| Exercise materials |
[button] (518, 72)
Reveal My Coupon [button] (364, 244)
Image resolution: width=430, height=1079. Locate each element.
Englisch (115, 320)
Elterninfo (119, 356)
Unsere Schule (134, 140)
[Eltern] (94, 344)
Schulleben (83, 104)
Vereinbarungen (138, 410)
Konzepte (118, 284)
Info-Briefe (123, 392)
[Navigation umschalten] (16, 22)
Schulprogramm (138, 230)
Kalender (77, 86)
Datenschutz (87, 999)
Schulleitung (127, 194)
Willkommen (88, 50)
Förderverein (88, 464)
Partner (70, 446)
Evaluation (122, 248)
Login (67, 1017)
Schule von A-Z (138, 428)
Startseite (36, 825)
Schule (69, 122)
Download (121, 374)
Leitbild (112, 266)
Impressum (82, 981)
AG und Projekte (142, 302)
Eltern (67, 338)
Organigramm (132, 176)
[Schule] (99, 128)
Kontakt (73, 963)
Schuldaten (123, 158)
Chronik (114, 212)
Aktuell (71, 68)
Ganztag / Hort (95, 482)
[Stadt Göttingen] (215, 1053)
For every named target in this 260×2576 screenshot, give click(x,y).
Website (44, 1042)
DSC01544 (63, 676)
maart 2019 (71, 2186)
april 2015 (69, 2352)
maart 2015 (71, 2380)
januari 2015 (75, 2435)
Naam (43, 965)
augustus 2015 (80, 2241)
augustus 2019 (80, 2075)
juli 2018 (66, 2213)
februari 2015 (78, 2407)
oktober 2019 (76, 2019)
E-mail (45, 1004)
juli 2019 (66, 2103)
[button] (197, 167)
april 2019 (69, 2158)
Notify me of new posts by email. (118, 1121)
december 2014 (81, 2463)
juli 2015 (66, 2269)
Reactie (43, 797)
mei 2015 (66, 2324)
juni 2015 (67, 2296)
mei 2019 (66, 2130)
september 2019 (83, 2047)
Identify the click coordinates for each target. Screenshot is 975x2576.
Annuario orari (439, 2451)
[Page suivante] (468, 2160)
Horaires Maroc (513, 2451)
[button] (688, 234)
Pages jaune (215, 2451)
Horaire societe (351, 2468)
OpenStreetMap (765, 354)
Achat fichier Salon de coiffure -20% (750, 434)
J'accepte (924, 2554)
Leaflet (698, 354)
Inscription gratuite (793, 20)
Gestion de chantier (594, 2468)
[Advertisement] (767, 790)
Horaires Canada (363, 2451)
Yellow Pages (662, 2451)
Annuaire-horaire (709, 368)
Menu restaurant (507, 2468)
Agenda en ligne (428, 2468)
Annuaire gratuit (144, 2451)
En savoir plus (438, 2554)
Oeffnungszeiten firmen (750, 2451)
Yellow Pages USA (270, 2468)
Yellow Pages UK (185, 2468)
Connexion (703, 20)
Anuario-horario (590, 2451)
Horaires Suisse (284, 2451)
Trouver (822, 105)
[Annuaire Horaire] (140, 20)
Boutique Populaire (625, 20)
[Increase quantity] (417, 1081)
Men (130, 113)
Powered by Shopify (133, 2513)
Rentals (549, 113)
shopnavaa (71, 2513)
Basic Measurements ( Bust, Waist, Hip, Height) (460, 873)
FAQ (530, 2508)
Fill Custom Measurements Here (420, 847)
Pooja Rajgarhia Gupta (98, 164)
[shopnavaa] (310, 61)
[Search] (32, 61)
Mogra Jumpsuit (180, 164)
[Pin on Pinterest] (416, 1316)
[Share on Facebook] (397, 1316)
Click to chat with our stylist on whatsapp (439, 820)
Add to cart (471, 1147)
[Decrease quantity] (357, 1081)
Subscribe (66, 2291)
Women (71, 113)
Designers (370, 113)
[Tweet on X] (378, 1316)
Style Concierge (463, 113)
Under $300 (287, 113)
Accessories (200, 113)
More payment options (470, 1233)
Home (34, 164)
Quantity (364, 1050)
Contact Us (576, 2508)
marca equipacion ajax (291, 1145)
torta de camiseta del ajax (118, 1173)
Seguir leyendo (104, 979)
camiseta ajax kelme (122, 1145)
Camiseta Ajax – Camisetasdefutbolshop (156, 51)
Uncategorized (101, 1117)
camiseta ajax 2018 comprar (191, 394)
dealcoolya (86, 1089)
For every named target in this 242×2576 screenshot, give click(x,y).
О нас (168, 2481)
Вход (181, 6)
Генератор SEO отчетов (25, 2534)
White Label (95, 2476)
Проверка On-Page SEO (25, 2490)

| Your goal |
All lines with the word "every" are needed; pull them from the entries and copy each.

| Solved problem |
For every named target in this 260×2576 screenshot, give click(x,y).
For every named target in this 242×2576 screenshot, give click(x,y).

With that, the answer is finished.